尽くし系女子
笹月美鶴
尽くし系女子
尽くし系女子の朝は早い。愛する人、愛する家族のために、おいしいご飯を作らねばならないからだ。
尽くし系女子は空になった皿を見過ごさない。空いた皿はすぐにさげ、おかわりを提供する。いらないと言われれば、デザートをすすめ、最後にお茶をすすめる。そのお茶が空になればすかさず新たなお茶をそそぐ。
尽くし系女子のもてなしは終わらない。
そうして、暴君が誕生する。
その一番の被害を被るのは、そんな家に生まれた子供である。はじめは優しかった男も、尽くし系女子のおかげですでに家族を召使いとしか思っていない。
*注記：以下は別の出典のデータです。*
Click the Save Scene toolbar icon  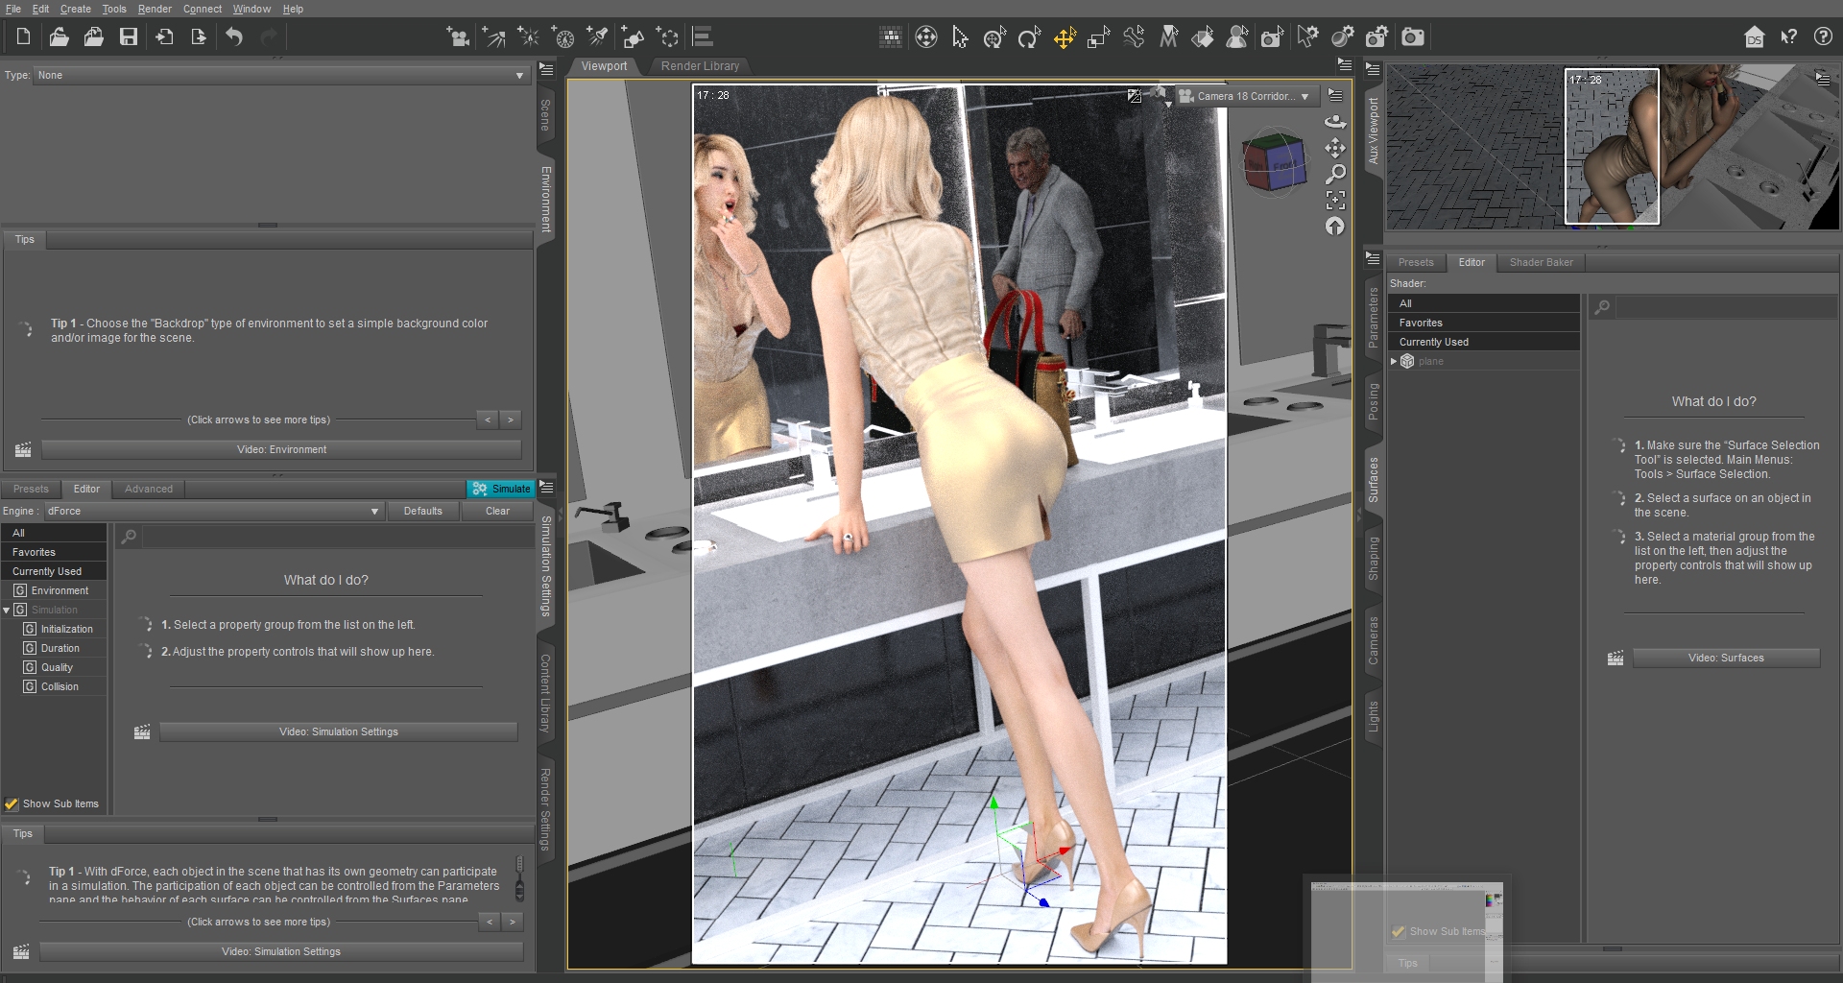129,37
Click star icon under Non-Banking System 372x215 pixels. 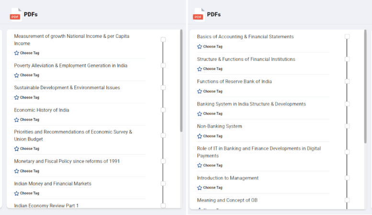click(200, 136)
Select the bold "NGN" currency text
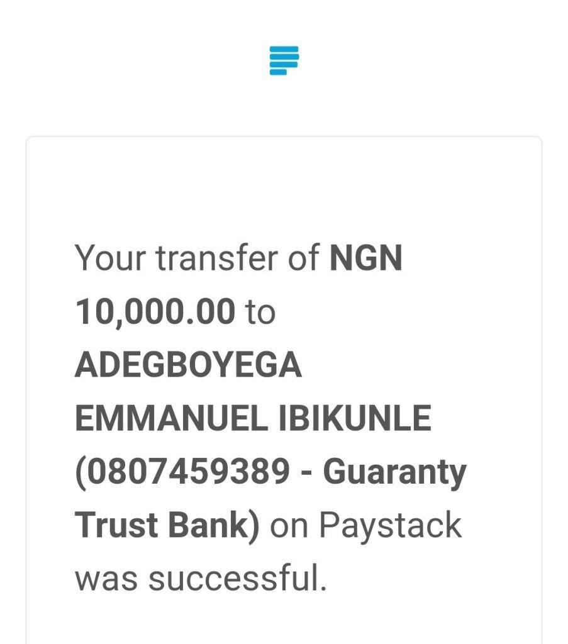This screenshot has height=644, width=568. pyautogui.click(x=365, y=258)
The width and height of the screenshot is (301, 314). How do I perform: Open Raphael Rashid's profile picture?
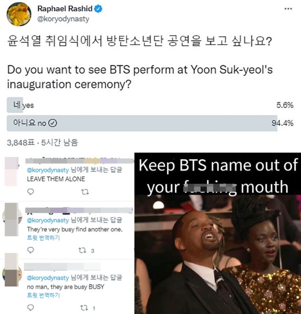[x=19, y=14]
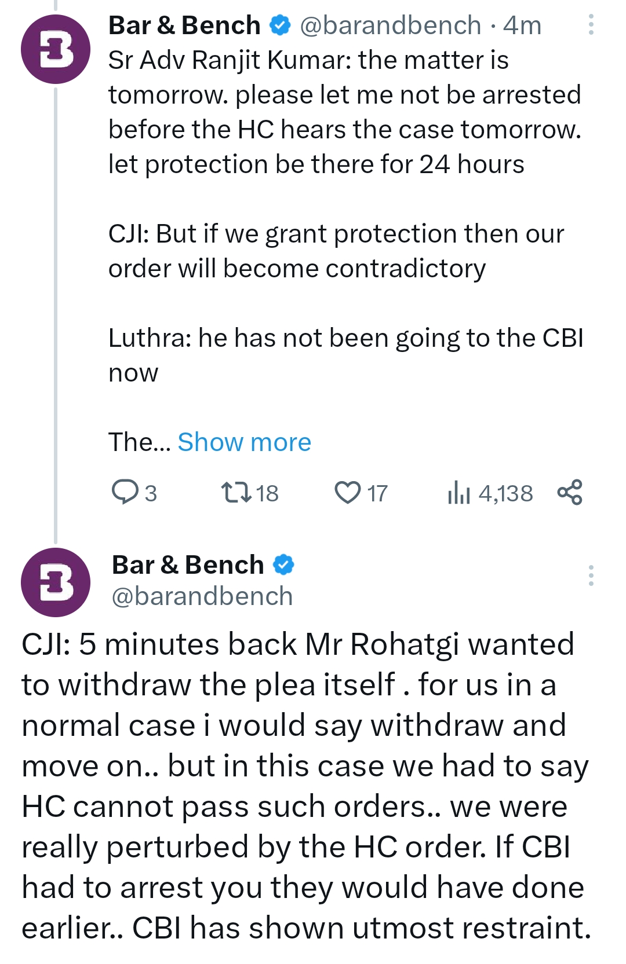Viewport: 626px width, 964px height.
Task: Tap the verified badge on the first tweet
Action: (x=281, y=25)
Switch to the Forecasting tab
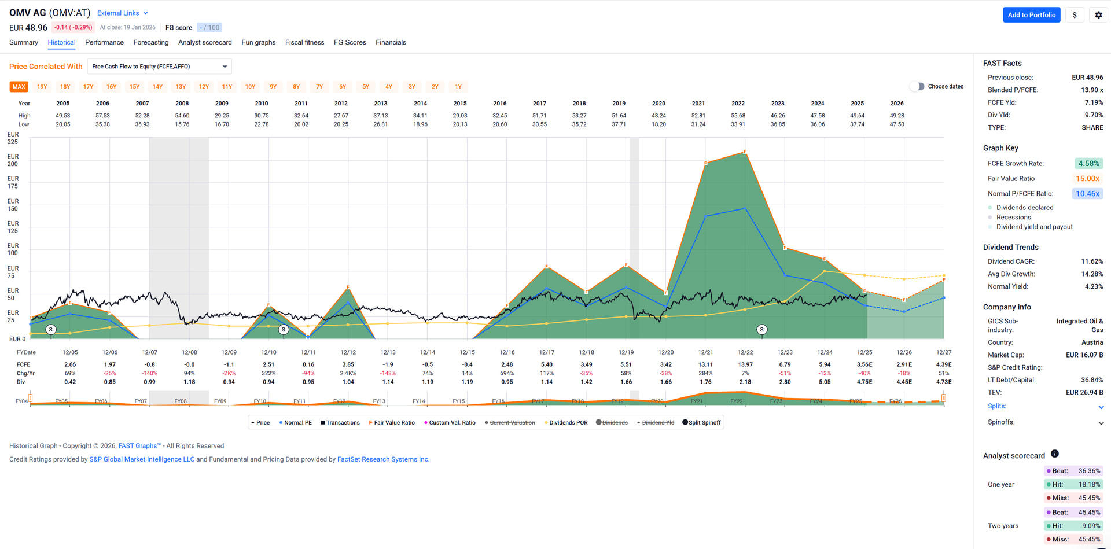Image resolution: width=1111 pixels, height=549 pixels. click(150, 43)
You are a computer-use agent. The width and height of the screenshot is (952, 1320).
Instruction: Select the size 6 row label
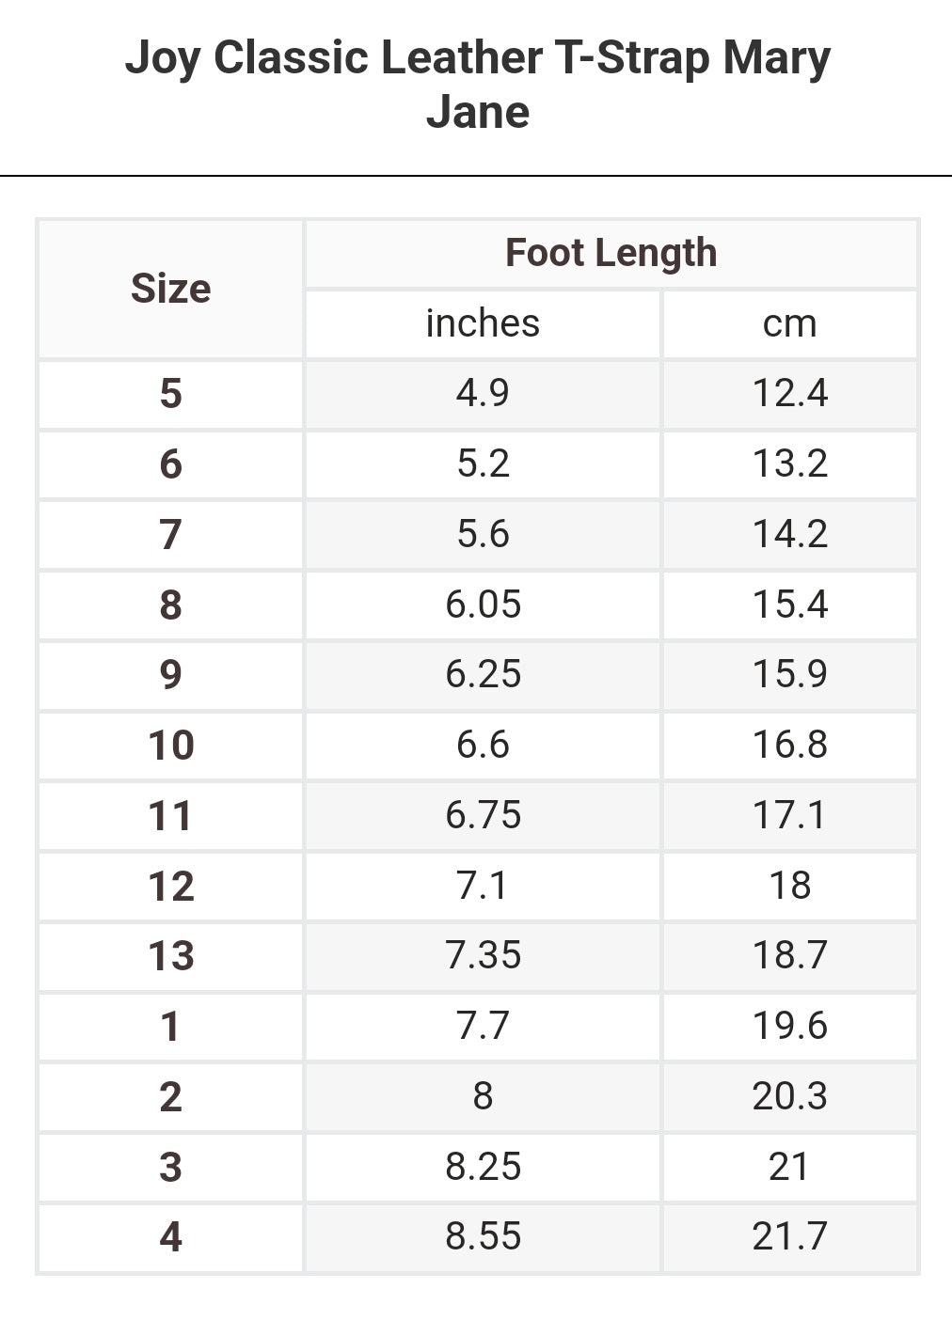pyautogui.click(x=170, y=464)
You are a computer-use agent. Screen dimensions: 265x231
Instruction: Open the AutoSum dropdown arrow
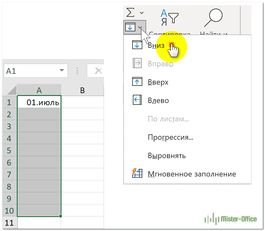click(x=141, y=13)
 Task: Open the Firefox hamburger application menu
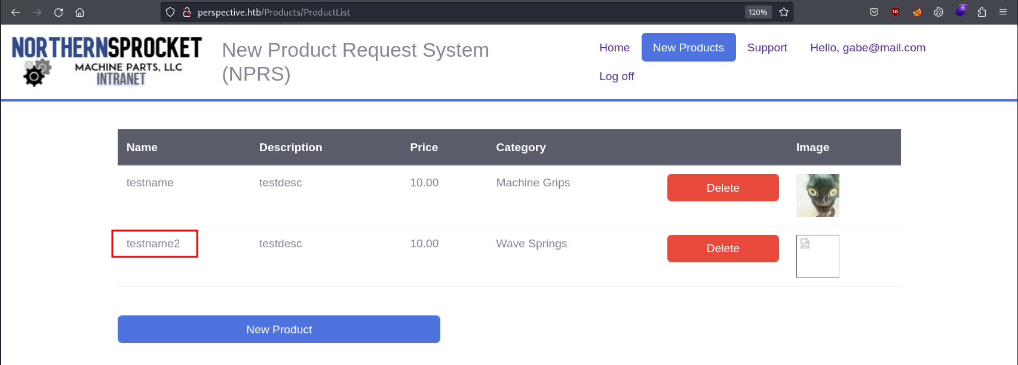coord(1003,12)
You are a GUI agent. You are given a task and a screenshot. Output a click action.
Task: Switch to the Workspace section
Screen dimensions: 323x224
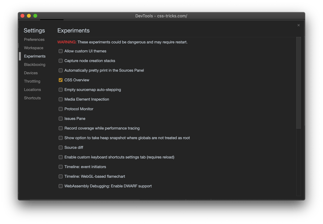point(34,48)
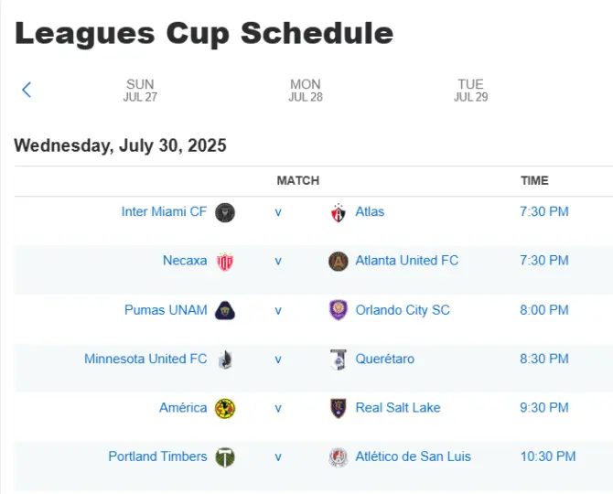Click the Querétaro team logo
613x494 pixels.
339,360
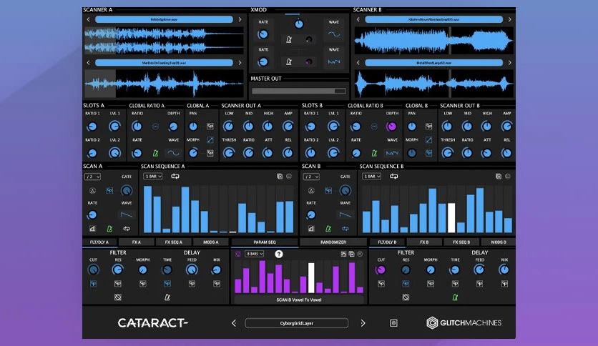Open the MODS B tab

pos(498,242)
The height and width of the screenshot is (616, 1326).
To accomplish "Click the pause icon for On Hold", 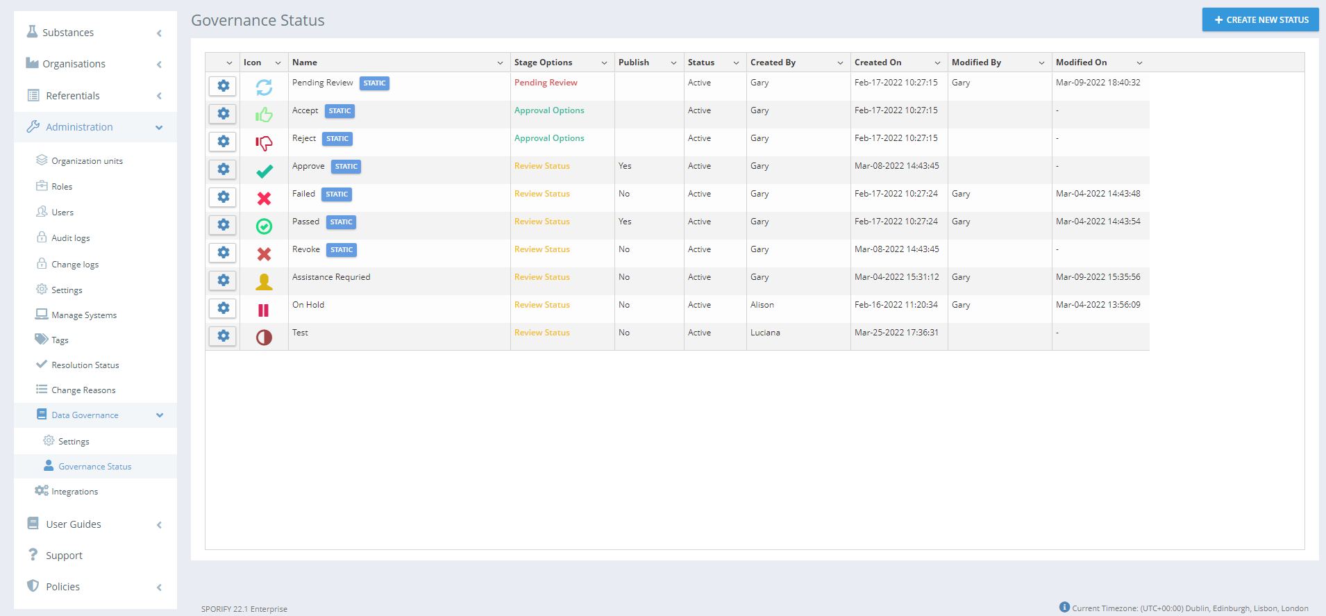I will pos(264,310).
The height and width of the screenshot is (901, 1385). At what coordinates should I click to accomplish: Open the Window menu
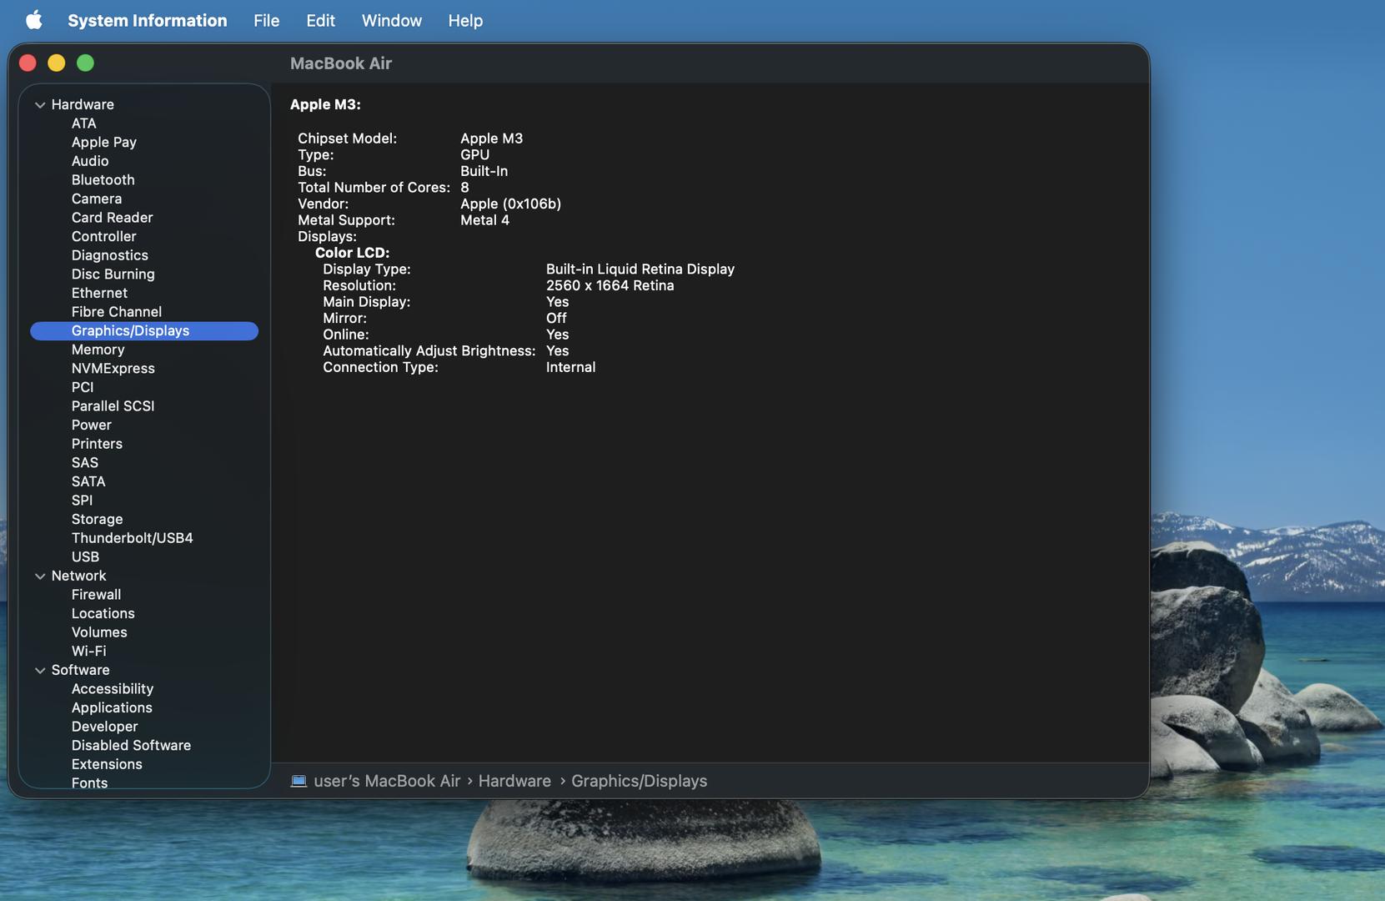coord(391,20)
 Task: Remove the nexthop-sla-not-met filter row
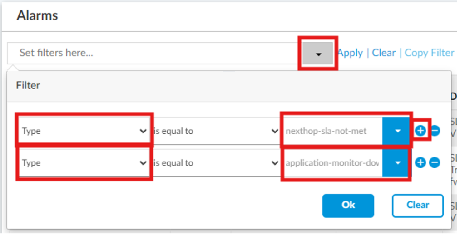[435, 131]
尽くし系女子の調教で、自分では何もできなくなった男はあらゆることを家族に命令する。
あれを持ってこい
あれを買ってこい
それをしろ
これをしろ
果ては、目の前のテレビの「チャンネルを変えろ」
少しでもさからうと、「なぜしない、なぜできない」と暴力をふるいはじめる。
当然、子供には嫌われる
尽くし系女子は子供にも尽くすので、子供は母親が大好きで、母親の味方だ。
子供は母に別れた方がいいのではないかと思うが、尽くし系女子は言う。
あなたのためにがまんしているの。
あなたのためにがんばるの。
子供はいっしょうけんめい母を守ろうと、つらい毎日を過ごしてゆく。
だがある日、子供は気付く。
父がこうなったのは、母のせいだと。
母が尽くして尽くして、なんでもやってあげるから、父も、自分も、何もできない人間に育てられたのだ。
子供のためなんて言っているけど、別れないのはただ、ひとりで生活する自信がないからだ。
そうして、子は母を憎む。
大人になった子供は家を出て、そのまま帰ってこなくなる。
尽くし系女子にはわからない。なぜ子供たちは冷たいのだろう。
あんなに尽くしたのに。
あんなにしてやったのに。
何が良かったのか、何が悪かったのか。
わからないまま寂しく人生を終える。
一方的に尽くすだけの、さみしい女の物語。